The pony was tired, and the hills very long and steep, and
the air sultrier than ever, for now the breeze began to fail
entirely. It seemed as if this miserable drive would never
be done, as if poor Dick would never be able to go away and
be comfortably wretched by himself; for all his desire was to
escape from her presence and the reproach of her averted
looks. He had lost his love, he thought - he had lost his
love for good.
They were already not far from the cottage, when his heart
again faltered and he appealed to her once more, speaking low
and eagerly in broken phrases.
'I cannot live without your love,' he concluded.

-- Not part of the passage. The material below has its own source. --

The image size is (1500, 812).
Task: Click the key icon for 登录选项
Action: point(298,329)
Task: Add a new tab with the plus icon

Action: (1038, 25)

'I do not understand what you mean,' she replied, and I
believe with perfect truth.
'Then,' said he, wounded to the quick, 'your aunt might come
and fetch you herself. Of course you can command me as you
please. But I think it would be better so.'
'Oh yes,' she said wearily, 'better so.'
This was the only exchange of words between them till about
four o'clock; the phaeton, mounting the lane, 'opened out'
the cottage between the leafy banks. Thin smoke went
straight up from the chimney; the flowers in the garden, the
hawthorn in the lane, hung down their heads in the heat; the
stillness was broken only by the sound of hoofs. For right
before the gate a livery servant rode slowly up and down,
leading a saddle horse. And in this last Dick shuddered to
identify his father's chestnut.
Alas! poor Richard, what should this portend?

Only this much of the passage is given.